The median age in the town was 39.5 years. 25.2% of residents were under the age of 18; 5.7% were between the ages of 18 and 24; 23.8% were from 25 to 44; 38.1% were from 45 to 64; and 7.2% were 65 years of age or older. The gender makeup of the town was 54.7% male and 45.3% female.

===2000 census===
As of the census of 2000, there were 146 people, 54 households, and 40 families living in the town. The population density was 59.0 people per square mile (22.8/km^{2}). There were 76 housing units at an average density of 30.7 per square mile (11.9/km^{2}). The racial makeup of the town was 82.19% White, 8.22% from other races, and 9.59% from two or more races. Hispanic or Latino of any race were 22.60% of the population.

There were 54 households, out of which 35.2% had children under the age of 18 living with them, 68.5% were married couples living together, 5.6% had a female householder with no husband present, and 25.9% were non-families. 24.1% of all households were made up of individuals, and 5.6% had someone living alone who was 65 years of age or older. The average household size was 2.70 and the average family size was 3.18.

In the town, the population was spread out, with 28.8% under the age of 18, 10.3% from 18 to 24, 18.5% from 25 to 44, 33.6% from 45 to 64, and 8.9% who were 65 years of age or older. The median age was 38 years. For every 100 females, there were 100.0 males. For every 100 females age 18 and over, there were 116.7 males.

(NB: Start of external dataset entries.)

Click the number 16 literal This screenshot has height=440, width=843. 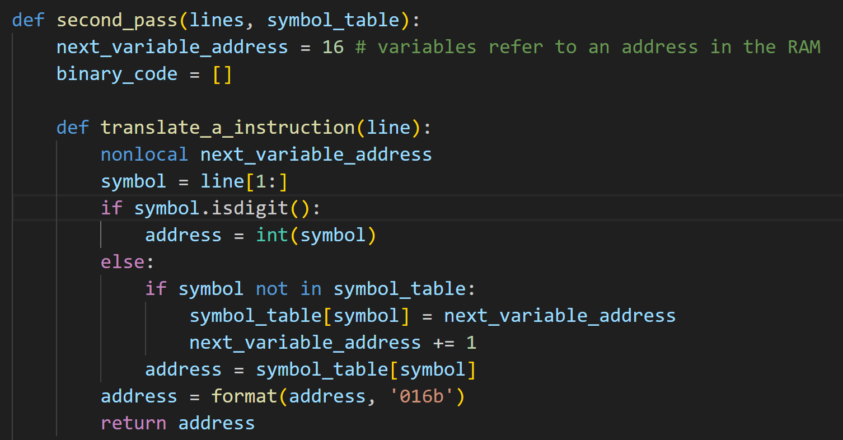[x=333, y=47]
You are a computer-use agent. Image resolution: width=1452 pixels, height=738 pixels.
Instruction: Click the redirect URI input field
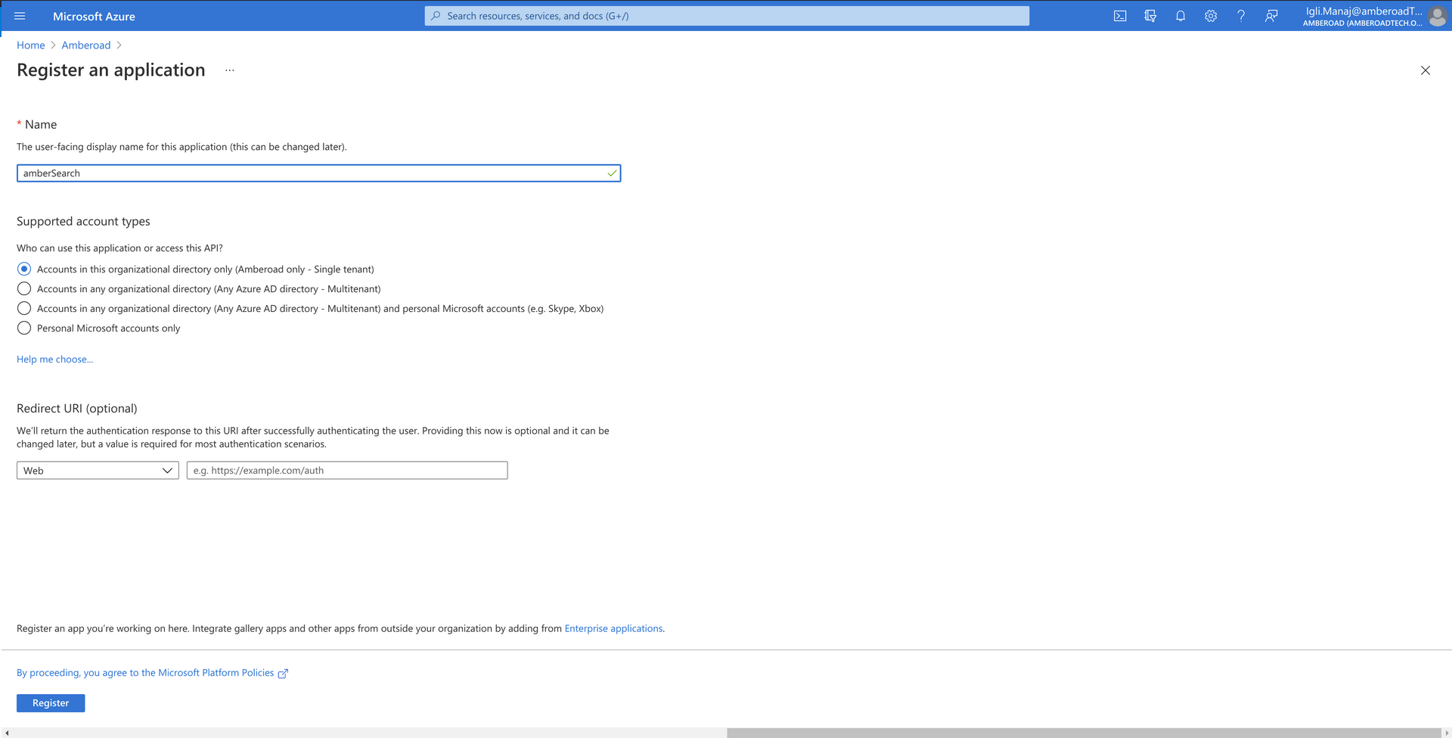click(x=347, y=470)
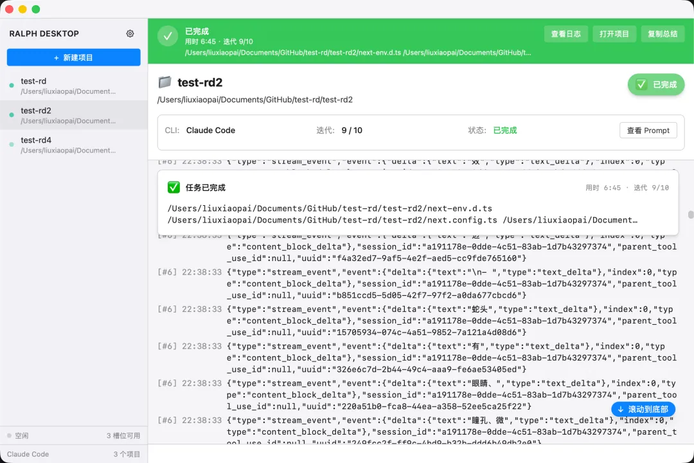The width and height of the screenshot is (694, 463).
Task: Open the project via 打开项目 button
Action: pyautogui.click(x=614, y=34)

The median income for a household in the town was $46,563, and the median income for a family was $52,083. Males had a median income of $45,750 versus $19,375 for females. The per capita income for the town was $17,764. There were 10.5% of families and 12.3% of the population living below the poverty line, including 5.7% of under eighteens and 21.1% of those over 64.

==Education==
Public education in the town of Granger is provided by Sweetwater County School District #2.

Granger has a public library, a branch of the Sweetwater County Library System.